The Bank of England is seeing the first tentative signs that lending conditions should ease for hard-pressed businesses and homebuyers over the next few months, it said yesterday, but only at a price.
The Bank's first "Trends in Lending" review said: "Some lenders expect the overall availability of credit to the corporate sector to increase over the next three months". But the report also warns that "the major UK lenders have said that spreads over bank rate or Libor have been increased to reflect better the higher costs of longer-term funding and of capital, as well as increased credit risk".
The news that the availability of credit – if not its cost – may finally be easing will be welcomed as the Government today delivers its toughest Budget since it came to power in 1997.

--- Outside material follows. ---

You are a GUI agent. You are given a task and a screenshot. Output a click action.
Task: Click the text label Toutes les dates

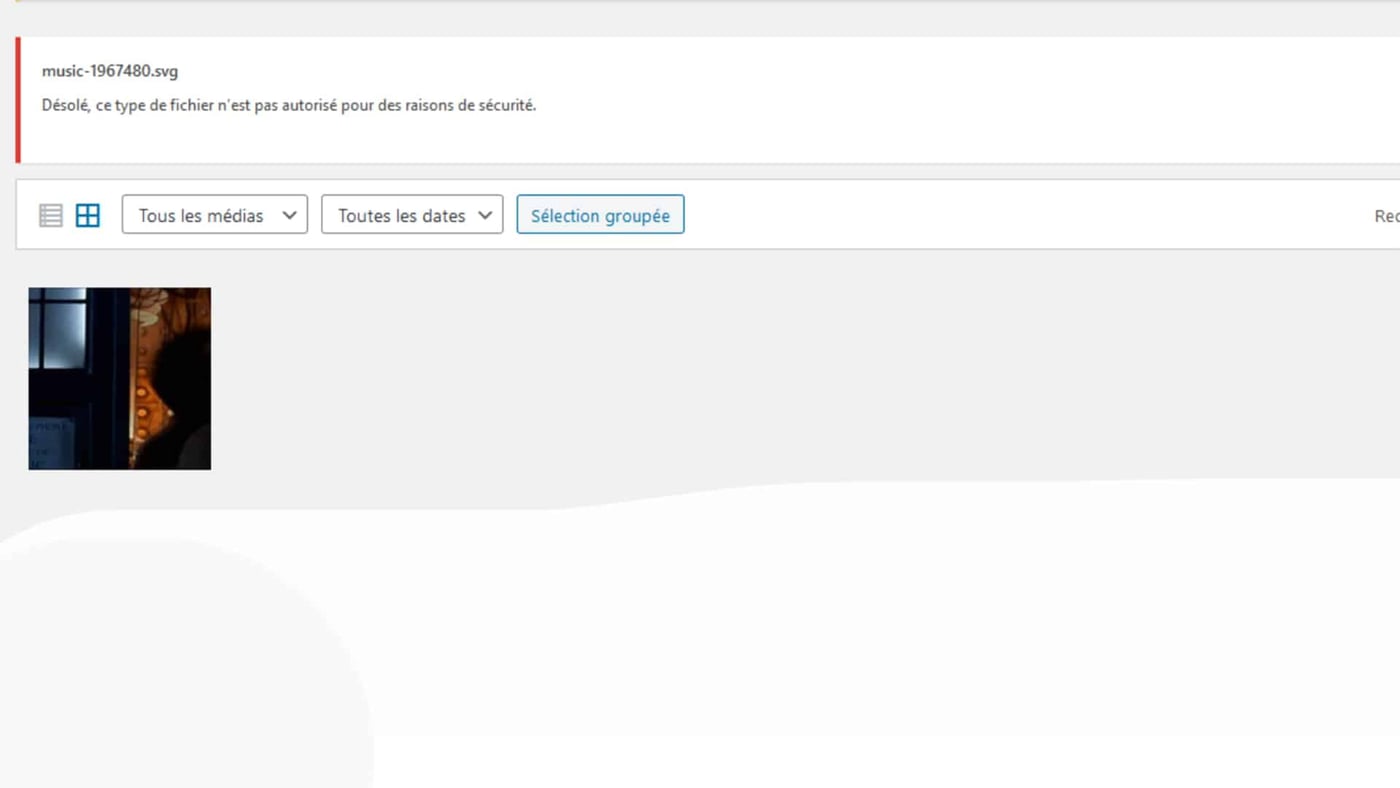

In the case of the mortgage market, likely to be a focus for special attention in the Budget, the Bank also offers a mixed message, predicting that demand for mortgages will fall along with supply, "perhaps as potential buyers have anticipated further house price falls". The Bank added: "Lenders expect demand for secured credit to remain weak in coming months".
A stabilisation in the number of mortgage approvals, albeit at levels about a third below where they were before the credit crunch, would also indicate a more gentle decline, if not stabilisation, in house prices.
The Bank attributes much of the decline in mortgage availability to the exit of specialist lenders and brokers and foreign banks. It also points out that the demand for unsecured consumer credit – credit cards, car loans and so on – has fallen sharply, with a net repayment of such credits in recent months.
Although published by the Bank of England, the report is the first from the Government's Lending Panel, the body set up by the Government in last November's pre-Budget report in the wake of allegations that the banks were not doing enough to help viable firms to survive the recession. The panel comprises representatives from the authorities, major banks and consumer debt advice and trade bodies.